▸ DOCUMENT TEXT
- - - - -

Run that and I got (actual result may vary)

[Full-disclosure] Administrivia: The End Tired of doing coding interviews on Skype? We've built this The sierpinski triangle page to end most sierpinski triangle pages Nodemailer: Easy as cake e-mail sending from your Node.js applications What Happens to Older Developers? Needy robotic toaster sells itself if neglected Cleaning up from an IMAP server failure ... goes on for about 30 more lines ...

Look, you just made a web scrapper! Easy right? Such is the power of modules - you can connect them together like legos to make something new and brilliant!

A Closer Look: Nested Dependencies

If you've been following along, you probably noticed that npm has created a node_modules directory inside the project directory. This is where the installed modules reside. A look inside the directory shouldn't surprise you:

$ ls node_modules cheerio superagent

But, you might be wondering, do these modules have any dependencies? If so, where are they? You may remember from the first Component tutorial that Component installs the dependencies of the requested module in the same directory as the requested module. npm does things differently - it installs the dependencies in yet another node_modules directory within that module's subdirectory, and this "module nesting" can keep going indefinitely. In our scenario, we have this directory structure:

npm_hello ├run.js └node_modules ├cheerio │ └node_modules │ ├CSSselect │ │ └node_modules │ │ ├CSSwhat │ │ └domutils │ │ └node_modules │ │ └domelementtype │ ├entities │ ├htmlparser2 │ │ └node_modules │ │ ├domelementtype │ │ ├domhandler │ │ ├domutils │ │ └readable-stream │ │ └node_modules │ │ ├core-util-is │ │ ├debuglog │ │ └string_decoder │ └underscore └superagent └node_modules ├cookiejar ├debug ├emitter-component ├extend ├formidable ├methods ├mime ├qs └reduce-component

That's a lot of modules! You can also visualize the module dependency hierarchy using npm list:

$ npm list .../npm_hello ├─┬ cheerio@0.13.1 │ ├─┬ CSSselect@0.4.1 │ │ ├── CSSwhat@0.4.5 │ │ └─┬ domutils@1.4.0 │ │ └── domelementtype@1.1.1 │ ├── entities@0.5.0 │ ├─┬ htmlparser2@3.4.0 │ │ ├── domelementtype@1.1.1 │ │ ├── domhandler@2.2.0 │ │ ├── domutils@1.3.0 │ │ └─┬ readable-stream@1.1.11 │ │ ├── core-util-is@1.0.1 │ │ ├── debuglog@0.0.2 │ │ └── string_decoder@0.10.25-1 │ └── underscore@1.5.2 └─┬ superagent@0.17.0 ├── cookiejar@1.3.0 ├── debug@0.7.4 ├── emitter-component@1.0.0 ├── extend@1.2.1 ├── formidable@1.0.14 ├── methods@0.0.1 ├── mime@1.2.5 ├── qs@0.6.5 └── reduce-component@1.0.1

Note that we can see the version number of each module too. One thing that's interesting to note is that two of the modules installed - domutils and domelementtype - are duplicates: there are two copies of each of them. That seems redundant and inefficient. Why does npm do that? There's actually a good reason - this makes it possible for two or more parent modules to depend on different versions of the same child module. In our scenario, both cheerio and htmlparser2 depend on domutils, but cheerio uses version 1.4.0 while htmlparser2 uses version 1.3.0. In general, this ability to load different versions of the same module in different contexts but still within the same app avoids a whole class of problems that have to do with version conflicts - sometimes referred to as DLL Hell. In the land of Node, there is no DLL Hell, and we all all happier for it. Is it a little less efficient in terms of disk usage? Yes, but disk is cheap, frustration is more expensive - I think this is a worthwhile tradeoff.

- - - - -

▸ WORK TO COMPLETE
[1] In the npm tutorial, the npm list output shows several modules directly beneath cheerio. List each of them with its version number.
[2] Retype everything in the npm tutorial from "Run that and" down to "more lines ...", keeping each character the same.

- - - - -

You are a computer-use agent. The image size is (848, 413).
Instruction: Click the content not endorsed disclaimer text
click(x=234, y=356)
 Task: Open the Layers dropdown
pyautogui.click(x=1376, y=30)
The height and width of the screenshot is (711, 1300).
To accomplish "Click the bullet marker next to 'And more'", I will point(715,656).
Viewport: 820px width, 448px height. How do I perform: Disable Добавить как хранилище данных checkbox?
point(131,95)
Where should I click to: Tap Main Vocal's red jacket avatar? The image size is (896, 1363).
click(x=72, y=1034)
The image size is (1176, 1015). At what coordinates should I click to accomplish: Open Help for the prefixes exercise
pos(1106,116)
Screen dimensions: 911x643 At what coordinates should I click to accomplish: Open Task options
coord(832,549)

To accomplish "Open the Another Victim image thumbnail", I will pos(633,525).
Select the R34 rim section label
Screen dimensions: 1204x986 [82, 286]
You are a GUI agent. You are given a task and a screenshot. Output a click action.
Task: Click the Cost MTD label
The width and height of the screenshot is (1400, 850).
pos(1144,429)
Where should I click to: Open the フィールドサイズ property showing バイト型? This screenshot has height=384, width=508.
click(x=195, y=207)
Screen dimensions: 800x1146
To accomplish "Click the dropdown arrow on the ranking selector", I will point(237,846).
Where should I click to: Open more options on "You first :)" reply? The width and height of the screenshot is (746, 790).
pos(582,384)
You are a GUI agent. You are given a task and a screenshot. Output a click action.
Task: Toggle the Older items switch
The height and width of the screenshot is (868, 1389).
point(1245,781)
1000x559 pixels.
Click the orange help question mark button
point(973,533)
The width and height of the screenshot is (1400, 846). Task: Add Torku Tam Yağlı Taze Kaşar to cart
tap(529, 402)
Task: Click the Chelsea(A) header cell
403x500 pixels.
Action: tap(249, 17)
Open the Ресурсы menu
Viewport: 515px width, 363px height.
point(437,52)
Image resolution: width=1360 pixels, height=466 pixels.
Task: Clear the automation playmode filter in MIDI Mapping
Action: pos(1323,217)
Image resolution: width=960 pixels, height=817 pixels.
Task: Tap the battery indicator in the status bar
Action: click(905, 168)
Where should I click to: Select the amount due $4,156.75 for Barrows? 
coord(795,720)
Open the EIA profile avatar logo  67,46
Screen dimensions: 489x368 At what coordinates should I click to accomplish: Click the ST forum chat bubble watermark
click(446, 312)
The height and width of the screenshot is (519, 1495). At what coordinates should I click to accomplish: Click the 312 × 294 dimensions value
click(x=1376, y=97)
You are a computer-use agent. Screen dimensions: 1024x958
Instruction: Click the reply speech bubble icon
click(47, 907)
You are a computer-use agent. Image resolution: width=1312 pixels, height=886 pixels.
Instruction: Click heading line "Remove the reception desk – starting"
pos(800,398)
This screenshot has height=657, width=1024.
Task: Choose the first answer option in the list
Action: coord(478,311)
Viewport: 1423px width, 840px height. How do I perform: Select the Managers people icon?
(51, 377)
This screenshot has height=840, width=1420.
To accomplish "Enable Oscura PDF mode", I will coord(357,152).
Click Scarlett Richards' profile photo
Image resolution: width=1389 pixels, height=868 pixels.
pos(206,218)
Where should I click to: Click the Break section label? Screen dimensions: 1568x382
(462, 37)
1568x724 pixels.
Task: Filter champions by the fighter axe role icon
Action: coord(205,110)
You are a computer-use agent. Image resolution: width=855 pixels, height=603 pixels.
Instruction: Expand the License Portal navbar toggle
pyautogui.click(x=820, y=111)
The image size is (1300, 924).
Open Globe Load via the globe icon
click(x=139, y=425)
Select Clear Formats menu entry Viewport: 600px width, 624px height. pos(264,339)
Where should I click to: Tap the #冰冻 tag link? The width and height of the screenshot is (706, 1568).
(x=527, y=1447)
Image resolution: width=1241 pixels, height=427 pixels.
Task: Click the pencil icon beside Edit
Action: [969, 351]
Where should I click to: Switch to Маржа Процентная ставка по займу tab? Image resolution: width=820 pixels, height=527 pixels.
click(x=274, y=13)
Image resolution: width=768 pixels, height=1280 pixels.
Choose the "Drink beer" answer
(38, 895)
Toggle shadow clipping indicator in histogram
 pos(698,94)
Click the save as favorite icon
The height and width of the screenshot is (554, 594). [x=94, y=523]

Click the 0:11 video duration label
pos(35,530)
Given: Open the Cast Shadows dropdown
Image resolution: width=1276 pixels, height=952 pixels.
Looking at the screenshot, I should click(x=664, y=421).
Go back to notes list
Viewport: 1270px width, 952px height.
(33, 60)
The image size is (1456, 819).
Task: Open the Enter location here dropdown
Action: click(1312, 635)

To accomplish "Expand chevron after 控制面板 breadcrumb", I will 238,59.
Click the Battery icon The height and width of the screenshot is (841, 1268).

- - - - -

▸ RESPONSES TO THE EXERCISE
[1] CSSselect@0.4.1, entities@0.5.0, htmlparser2@3.4.0, underscore@1.5.2

[2]
Run that and I got (actual result may vary)

[Full-disclosure] Administrivia: The End Tired of doing coding interviews on Skype? We've built this The sierpinski triangle page to end most sierpinski triangle pages Nodemailer: Easy as cake e-mail sending from your Node.js applications What Happens to Older Developers? Needy robotic toaster sells itself if neglected Cleaning up from an IMAP server failure ... goes on for about 30 more lines ...